♪ Take21 事後処理の手伝い

 アフレコから四か月が経過した、四月上旬。


 少年ガーディアンの編集部には、汗を流しせっせと作業に励む歩と藤枝の二人の姿があった。


 一枚一枚原稿に目を通す藤枝は歩に向かって、いつにもなく不機嫌な顔をしてこう言った。


「確かに牧野を輪久に仕立てあげろとは言ったが、俺は丹波に声優をやれなんて一言も言ってねぇ。第一、陣内明日菜の尻拭いを何で俺がしねぇといけねぇんだ」と藤枝は歩に文句を言う。


 あの後、編集部に抗議文を送りつけた明日菜だったが、藤枝と久石の計らいで穏便にことが済んだと歩は聞かされた。


「一体どんなことをして陣内さんを黙らせたんですか?」と歩が尋ねると、藤枝は「聞きてぇか?」と笑い、久石は「聞かない方が良い」とボソリと呟いた。


 歩は「これはパンドラの匣だ」と本能で察知して、今後一切その話題には触れなかった。


 約四か月前のアフレコの風景を思い出し、感慨に耽り作業の手を止める歩に対して、藤枝は激しく怒鳴り散らす。
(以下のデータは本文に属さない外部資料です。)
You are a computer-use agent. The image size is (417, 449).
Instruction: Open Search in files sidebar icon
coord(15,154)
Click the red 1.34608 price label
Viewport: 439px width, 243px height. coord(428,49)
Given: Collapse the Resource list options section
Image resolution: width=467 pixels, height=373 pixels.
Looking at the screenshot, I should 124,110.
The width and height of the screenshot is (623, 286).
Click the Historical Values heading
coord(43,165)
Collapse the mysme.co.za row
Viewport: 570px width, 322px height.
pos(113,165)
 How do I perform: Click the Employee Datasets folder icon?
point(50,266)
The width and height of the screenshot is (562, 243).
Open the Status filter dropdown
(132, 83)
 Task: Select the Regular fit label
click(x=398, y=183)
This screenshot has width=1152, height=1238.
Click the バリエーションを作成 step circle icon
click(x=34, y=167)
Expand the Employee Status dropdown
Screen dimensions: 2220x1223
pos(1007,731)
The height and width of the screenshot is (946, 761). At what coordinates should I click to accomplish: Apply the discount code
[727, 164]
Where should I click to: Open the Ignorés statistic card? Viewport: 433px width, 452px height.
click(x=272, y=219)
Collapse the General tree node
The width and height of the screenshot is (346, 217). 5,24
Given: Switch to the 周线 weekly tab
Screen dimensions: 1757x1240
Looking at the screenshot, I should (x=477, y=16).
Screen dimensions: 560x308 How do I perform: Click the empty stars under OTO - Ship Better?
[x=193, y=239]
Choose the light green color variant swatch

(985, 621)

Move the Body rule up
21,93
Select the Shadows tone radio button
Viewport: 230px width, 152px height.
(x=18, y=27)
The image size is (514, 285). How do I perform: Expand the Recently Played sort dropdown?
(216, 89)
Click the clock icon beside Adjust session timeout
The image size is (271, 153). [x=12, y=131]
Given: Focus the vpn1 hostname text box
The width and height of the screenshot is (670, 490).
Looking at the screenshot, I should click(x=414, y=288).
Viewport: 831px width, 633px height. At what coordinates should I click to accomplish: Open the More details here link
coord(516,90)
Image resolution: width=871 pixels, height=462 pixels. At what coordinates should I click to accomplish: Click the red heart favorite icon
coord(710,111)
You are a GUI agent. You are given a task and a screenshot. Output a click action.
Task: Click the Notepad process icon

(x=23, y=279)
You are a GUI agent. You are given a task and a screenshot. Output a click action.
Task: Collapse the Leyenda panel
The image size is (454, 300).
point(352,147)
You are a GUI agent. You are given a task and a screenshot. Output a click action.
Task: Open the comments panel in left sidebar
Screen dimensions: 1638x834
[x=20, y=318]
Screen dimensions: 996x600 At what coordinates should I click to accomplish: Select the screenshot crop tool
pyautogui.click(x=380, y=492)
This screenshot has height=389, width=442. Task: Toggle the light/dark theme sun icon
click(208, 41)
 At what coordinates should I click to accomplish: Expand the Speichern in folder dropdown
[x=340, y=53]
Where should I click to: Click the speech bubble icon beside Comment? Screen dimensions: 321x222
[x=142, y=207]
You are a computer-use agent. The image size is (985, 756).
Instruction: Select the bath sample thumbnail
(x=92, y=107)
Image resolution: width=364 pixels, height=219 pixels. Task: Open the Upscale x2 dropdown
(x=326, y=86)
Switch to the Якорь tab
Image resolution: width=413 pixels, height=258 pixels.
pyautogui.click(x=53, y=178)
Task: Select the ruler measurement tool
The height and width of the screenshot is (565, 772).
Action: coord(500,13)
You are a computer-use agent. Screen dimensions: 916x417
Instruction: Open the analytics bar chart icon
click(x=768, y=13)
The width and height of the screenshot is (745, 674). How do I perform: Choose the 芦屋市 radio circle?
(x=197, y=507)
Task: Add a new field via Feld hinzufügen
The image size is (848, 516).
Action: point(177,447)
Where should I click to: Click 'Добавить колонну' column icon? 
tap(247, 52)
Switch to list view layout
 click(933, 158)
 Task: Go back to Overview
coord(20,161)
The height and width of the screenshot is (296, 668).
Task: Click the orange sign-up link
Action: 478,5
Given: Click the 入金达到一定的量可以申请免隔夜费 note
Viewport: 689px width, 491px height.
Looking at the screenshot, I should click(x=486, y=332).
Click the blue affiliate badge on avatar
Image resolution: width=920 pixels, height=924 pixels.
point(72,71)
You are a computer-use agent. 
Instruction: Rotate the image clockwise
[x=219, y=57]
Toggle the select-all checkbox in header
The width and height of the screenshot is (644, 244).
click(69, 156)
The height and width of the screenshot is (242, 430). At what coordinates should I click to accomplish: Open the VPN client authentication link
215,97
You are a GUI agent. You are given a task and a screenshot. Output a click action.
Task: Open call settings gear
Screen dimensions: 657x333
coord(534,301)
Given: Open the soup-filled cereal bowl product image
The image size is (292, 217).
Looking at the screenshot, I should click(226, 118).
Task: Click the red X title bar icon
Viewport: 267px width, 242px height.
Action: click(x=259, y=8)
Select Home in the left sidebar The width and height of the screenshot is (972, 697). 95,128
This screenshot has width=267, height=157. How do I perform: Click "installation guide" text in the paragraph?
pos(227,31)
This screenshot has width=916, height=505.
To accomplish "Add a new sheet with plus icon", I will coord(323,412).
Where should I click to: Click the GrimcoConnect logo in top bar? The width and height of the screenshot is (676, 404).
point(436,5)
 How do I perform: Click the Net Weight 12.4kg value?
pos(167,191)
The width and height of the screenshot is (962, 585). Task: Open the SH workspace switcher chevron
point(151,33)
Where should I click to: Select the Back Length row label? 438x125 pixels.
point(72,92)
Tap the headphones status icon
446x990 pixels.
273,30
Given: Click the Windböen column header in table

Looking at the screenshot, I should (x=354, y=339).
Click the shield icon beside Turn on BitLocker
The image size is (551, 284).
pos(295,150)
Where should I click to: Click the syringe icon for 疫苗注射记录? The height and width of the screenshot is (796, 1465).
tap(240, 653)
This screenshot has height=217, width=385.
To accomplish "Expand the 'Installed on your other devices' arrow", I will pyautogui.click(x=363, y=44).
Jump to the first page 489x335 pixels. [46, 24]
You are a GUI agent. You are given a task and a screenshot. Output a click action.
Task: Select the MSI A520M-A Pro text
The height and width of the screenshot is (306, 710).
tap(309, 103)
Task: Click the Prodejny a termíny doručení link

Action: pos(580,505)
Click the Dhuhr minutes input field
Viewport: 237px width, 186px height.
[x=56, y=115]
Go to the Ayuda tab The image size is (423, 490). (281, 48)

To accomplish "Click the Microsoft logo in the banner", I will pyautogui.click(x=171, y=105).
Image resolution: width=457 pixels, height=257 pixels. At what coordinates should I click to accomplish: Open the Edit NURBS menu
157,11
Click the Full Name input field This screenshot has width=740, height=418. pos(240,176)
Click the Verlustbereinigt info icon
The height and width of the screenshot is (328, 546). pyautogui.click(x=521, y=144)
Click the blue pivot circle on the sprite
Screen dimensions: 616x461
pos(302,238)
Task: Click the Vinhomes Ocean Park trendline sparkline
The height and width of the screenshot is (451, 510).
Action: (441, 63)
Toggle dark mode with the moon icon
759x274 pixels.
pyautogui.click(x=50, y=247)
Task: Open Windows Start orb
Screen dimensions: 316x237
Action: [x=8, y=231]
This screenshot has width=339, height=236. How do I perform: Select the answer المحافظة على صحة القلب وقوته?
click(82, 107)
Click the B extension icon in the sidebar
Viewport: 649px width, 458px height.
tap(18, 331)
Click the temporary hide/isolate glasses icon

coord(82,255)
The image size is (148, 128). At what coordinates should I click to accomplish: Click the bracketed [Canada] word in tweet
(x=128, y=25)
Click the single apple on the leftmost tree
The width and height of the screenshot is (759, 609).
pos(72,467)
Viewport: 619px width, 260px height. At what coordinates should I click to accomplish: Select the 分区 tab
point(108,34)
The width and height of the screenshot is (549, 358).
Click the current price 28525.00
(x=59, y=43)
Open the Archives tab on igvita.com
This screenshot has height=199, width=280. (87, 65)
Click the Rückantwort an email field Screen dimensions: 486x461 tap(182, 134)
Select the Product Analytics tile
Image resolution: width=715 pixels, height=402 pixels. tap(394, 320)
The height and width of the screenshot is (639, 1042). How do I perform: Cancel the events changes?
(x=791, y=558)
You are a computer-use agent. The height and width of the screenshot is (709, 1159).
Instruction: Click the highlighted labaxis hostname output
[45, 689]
「事後処理の手伝いはするって約束だろうが。さっさと働け、この給料泥棒。丹波が声優なんて面倒臭いことをやっちまったせいで、こっちは猫の手も借りたいくらい、急がしいんだからな」




 一部の読者から反感は買ったものの、『Link of Ring』 のドラマCDは大成功を収める。


 最初エロゲで活動している声優ということで、周囲から叩かれたひとみだったが、高い演技力と表現力で演じた輪久が当たり役となり、活躍の場を大きく広げた。


 また人気少年漫画家・丹波凛が声優デビューをし、しかもその正体が女性だったことは、世間の大きな注目を浴びることとなった。


(本人は「私は女であることを別に隠してはいないし、皆が勝手に勘違いをしていただけなのだが」と後に語る)


 話題をさらった『Link of Ring』はCD、漫画ともに売り上げを伸ばす。

 既刊本の重版も決まり、編集部はにわかに慌ただしくなった。


 また素人ながらも立派にケイシーを演じきった凛の元には、本業以外の声優の仕事の依頼も来るようになり、漫画の読者からだけではなく声優ファンからもファンレターが届くようになった。